Although less so than others in the past, last week's General Election result threw up some clear differences between the votes won by each political party and the number of parliamentary seats which that gave them.
First Past the Post as a voting system obviously favours parties who are able to build up large votes in individual constituencies, even if some of those are then wasted because they end up surplus to returning their candidate there, and punishes those whose support is spread more thinly across the country. So what would the House of Commons look like if a proportional representation voting system had been used for last week's poll?

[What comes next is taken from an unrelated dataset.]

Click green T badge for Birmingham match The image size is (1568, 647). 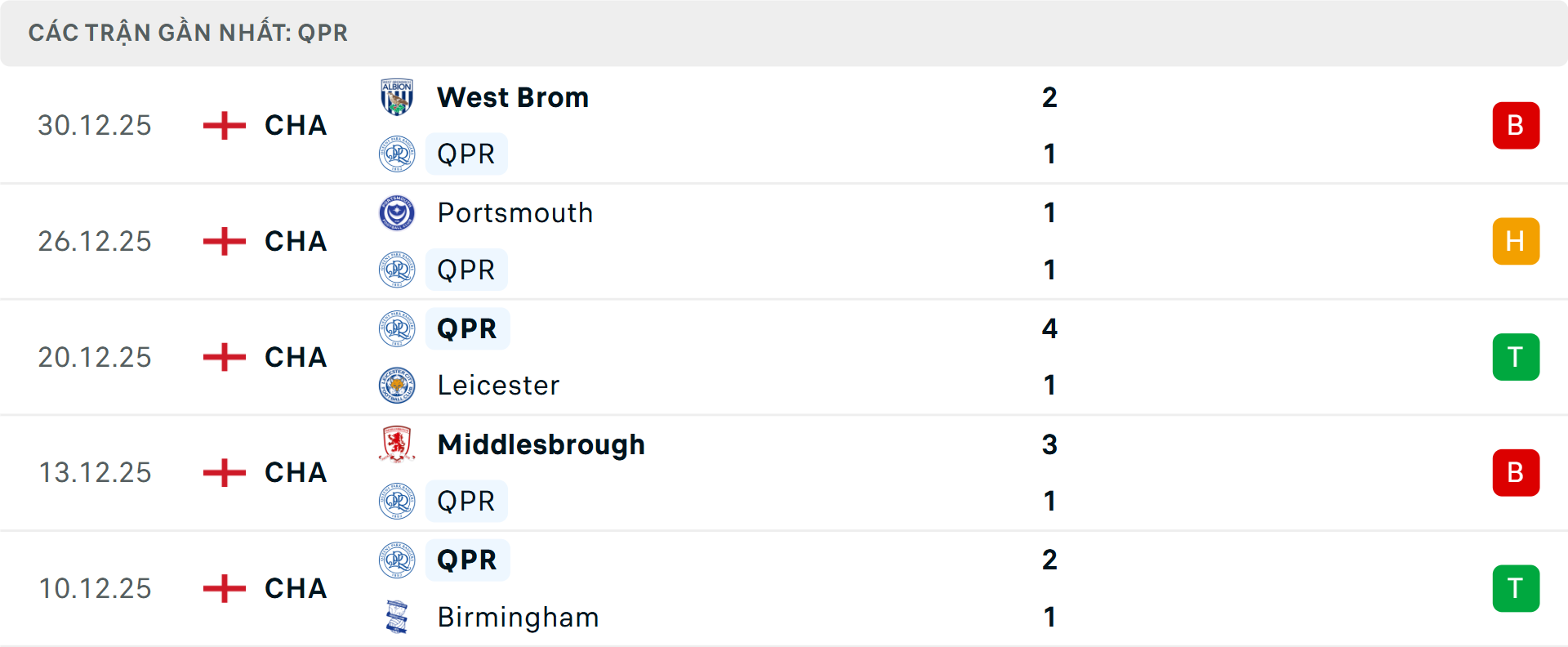(1516, 588)
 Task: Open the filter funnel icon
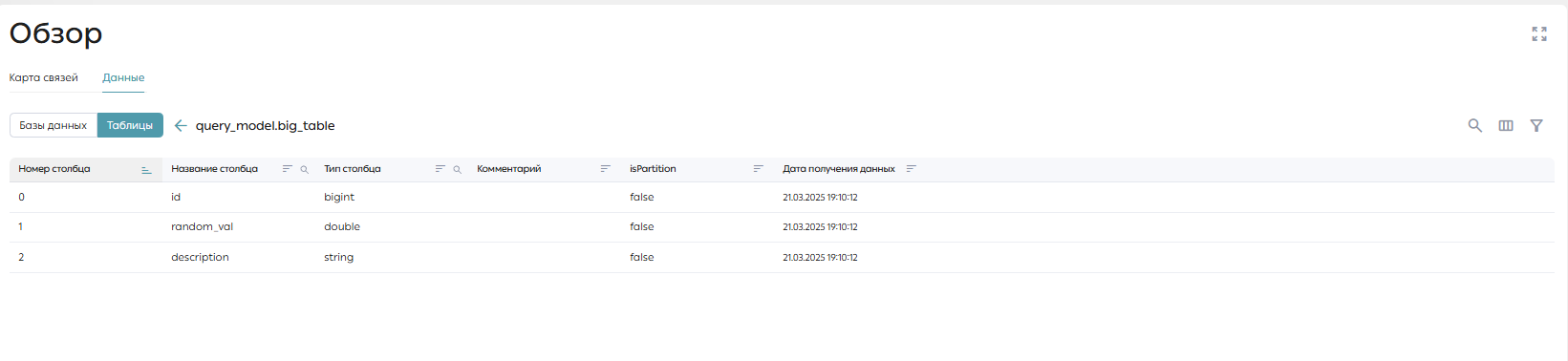pyautogui.click(x=1536, y=125)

There are different forms of PR, from single transferable vote in multi-member constituencies to national lists with thresholds for representation, or a mixture of the two, but assuming a strict correlation between votes cast and seats won it would have given the Conservatives (42.4%) 275 seats rather than 317, Labour (40%) 260 rather than 262, the Liberal Democrats (7.4%) 48 rather than 12, UKIP (1.8%) 11 and the Greens (1.6%) 10 rather than none and one, the Scottish National Party (3%) 19 rather than 35, and the Democratic Unionists (0.9%) who with their 10 Northern Irish seats now hold the balance of power half that with only 5 MP's returned to Westminster.
The outcome might still have been a Conservative minority government, albeit one short of the necessary votes to get its legislation through Parliament without appealing to parties apart from the DUP, but Labour too would have had a possible route to power with the support of other centrist and centre-left parties such as the Lib Dems, Greens and SNP.